§ **Exercise description**
Identify each line below containing the string "Task" and copy it.

─── Listed records

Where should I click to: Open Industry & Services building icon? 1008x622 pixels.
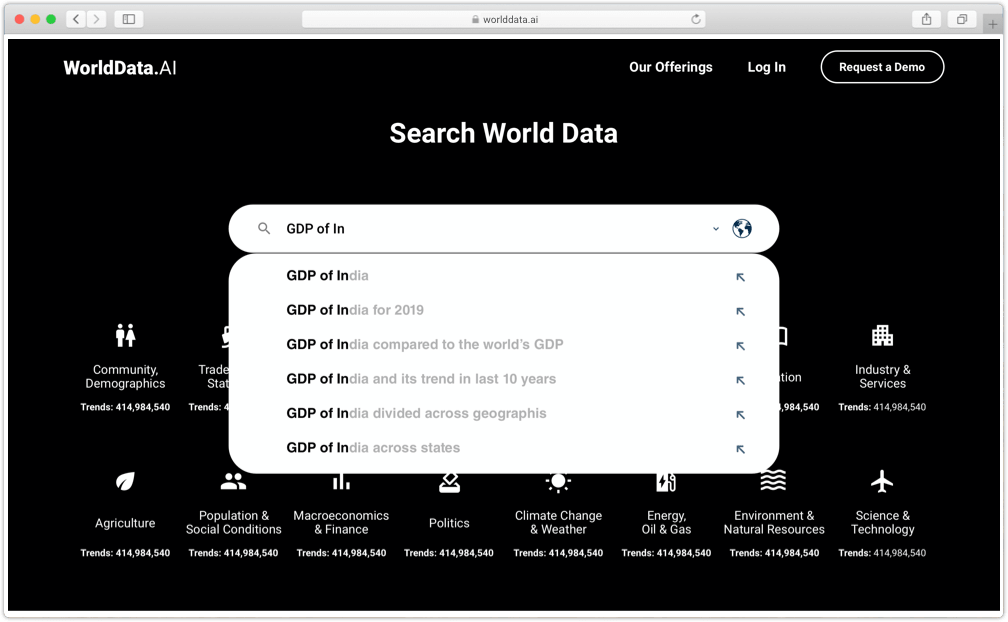(882, 335)
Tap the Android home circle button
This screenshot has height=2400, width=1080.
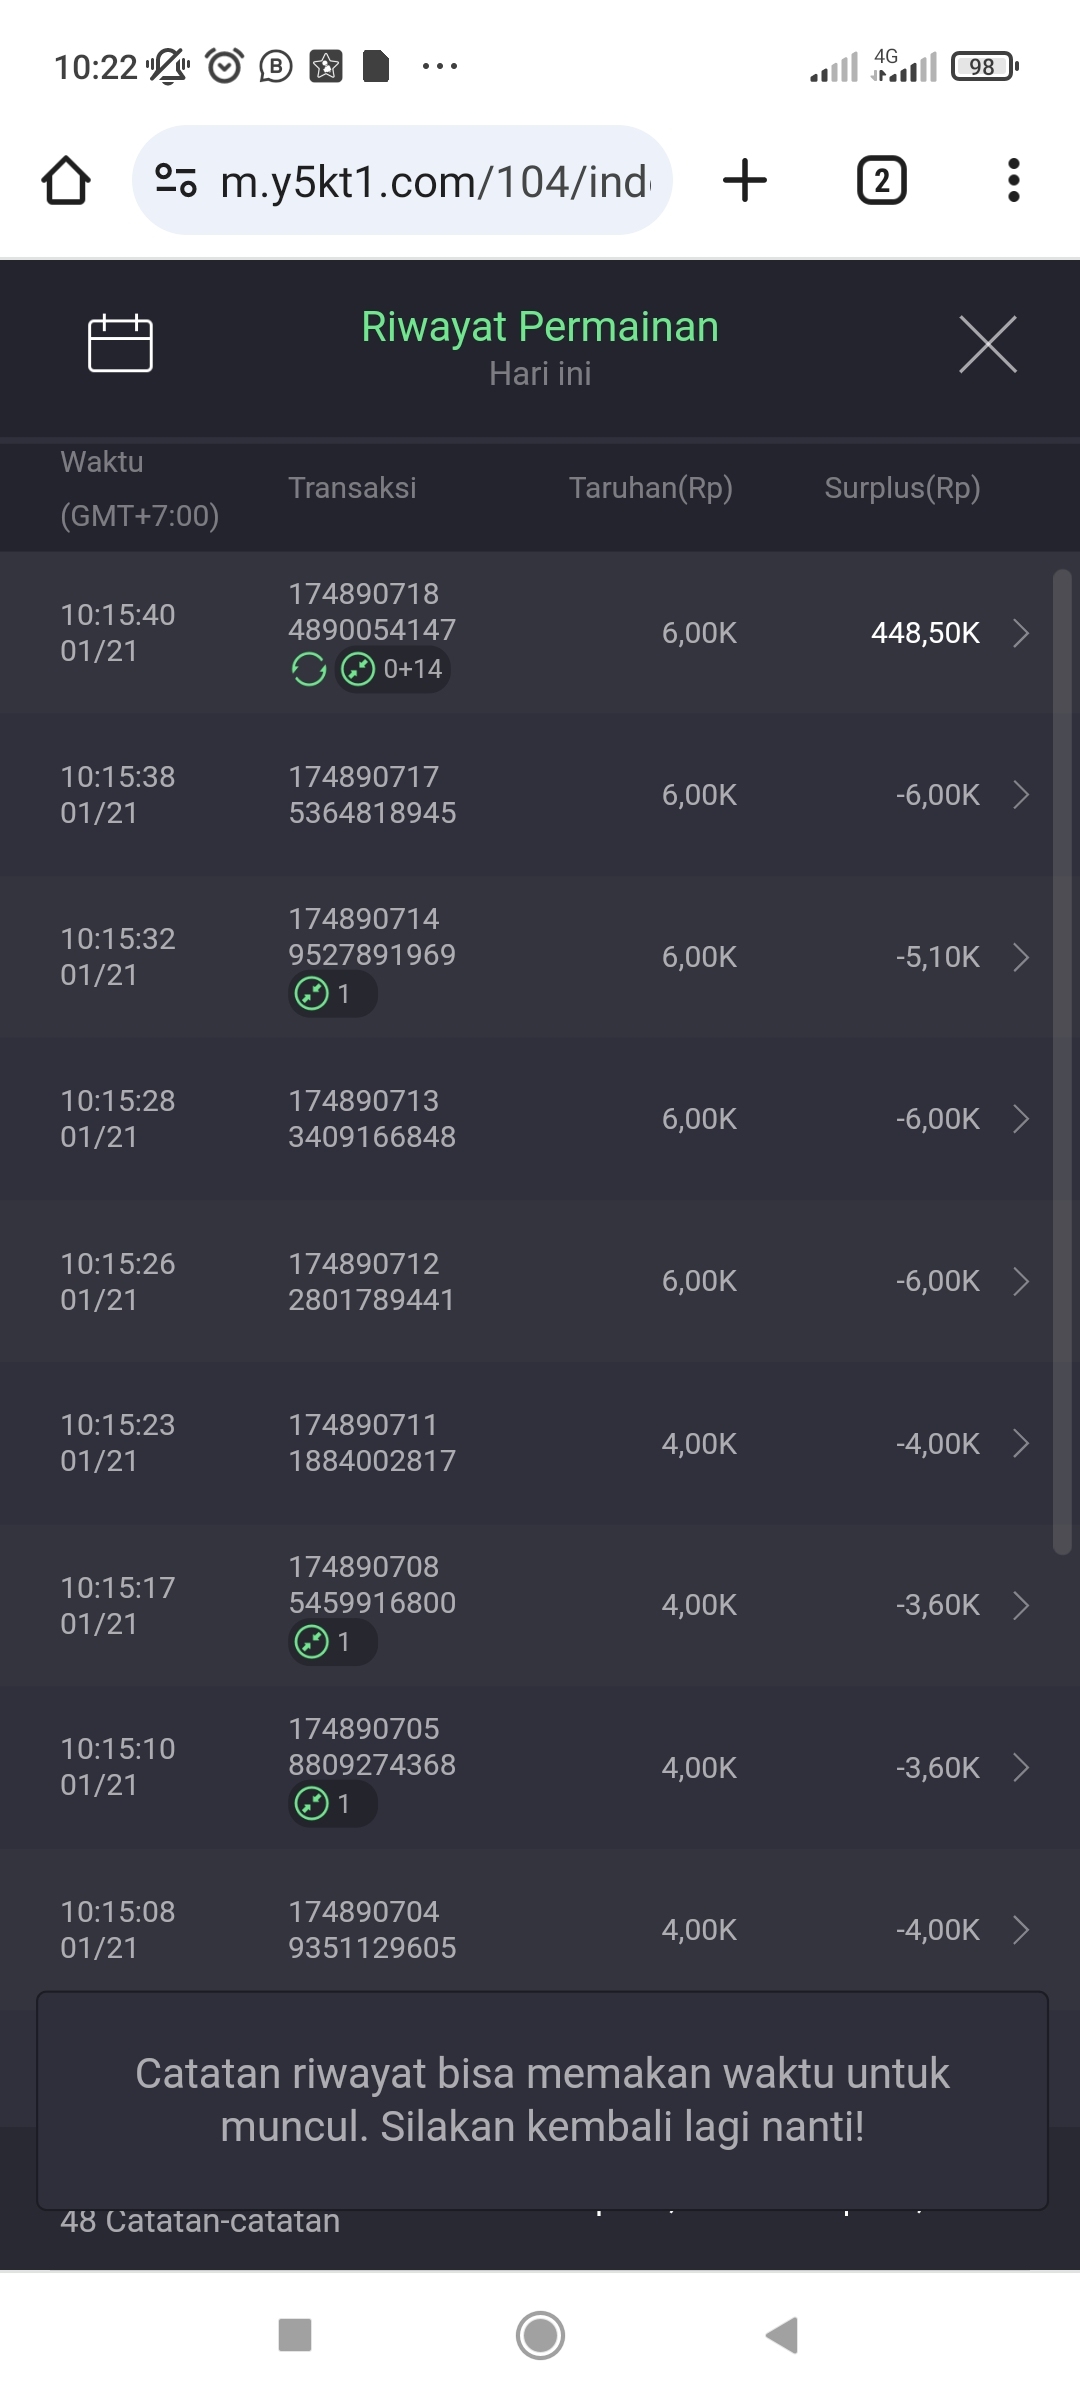point(540,2336)
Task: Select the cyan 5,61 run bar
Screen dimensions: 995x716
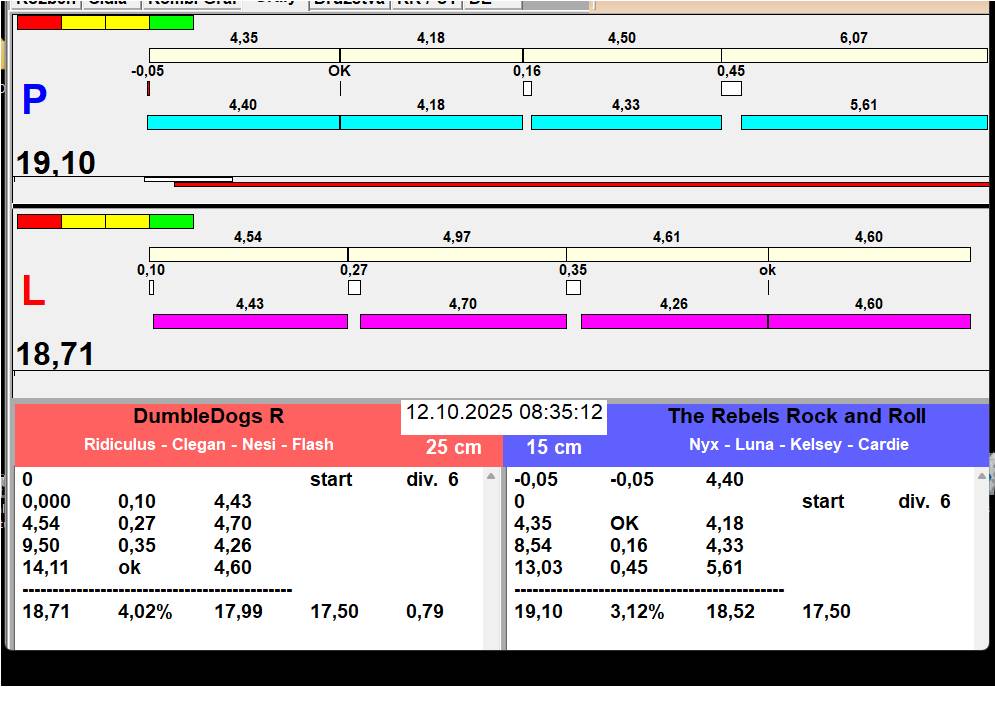Action: pyautogui.click(x=864, y=123)
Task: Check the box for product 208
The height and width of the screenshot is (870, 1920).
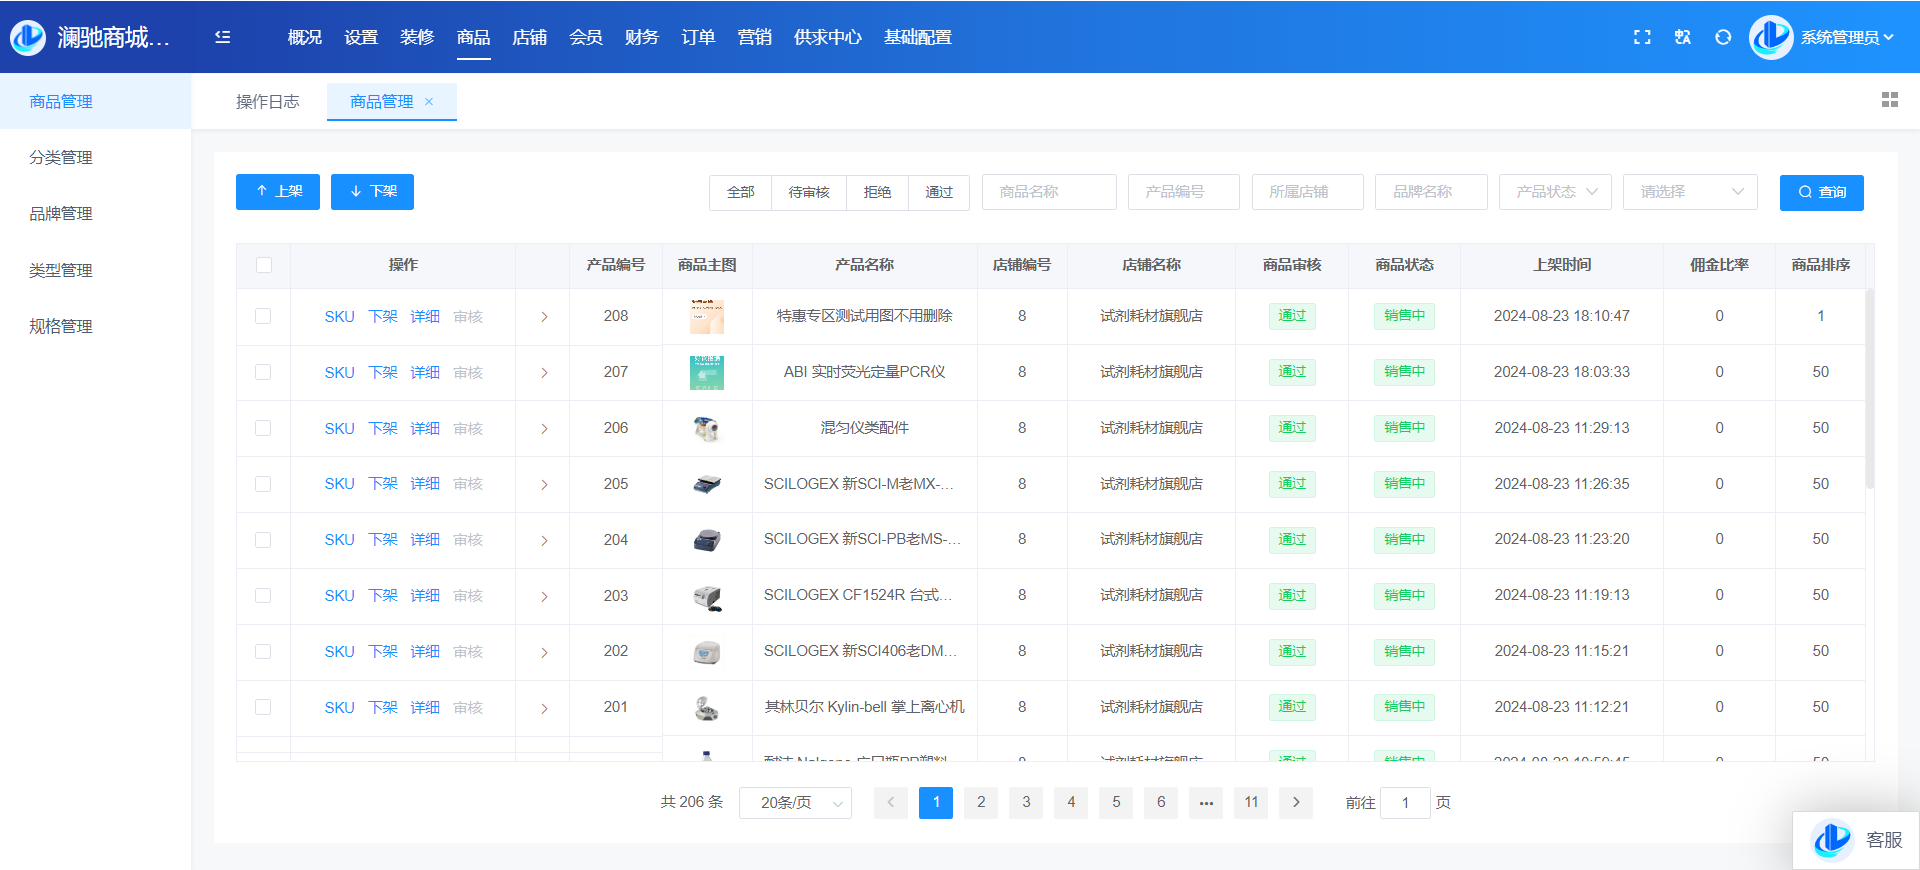Action: [264, 316]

──────

§ **Written solution**
Task: Select the cyan 5,61 run bar
Task: Check the box for product 208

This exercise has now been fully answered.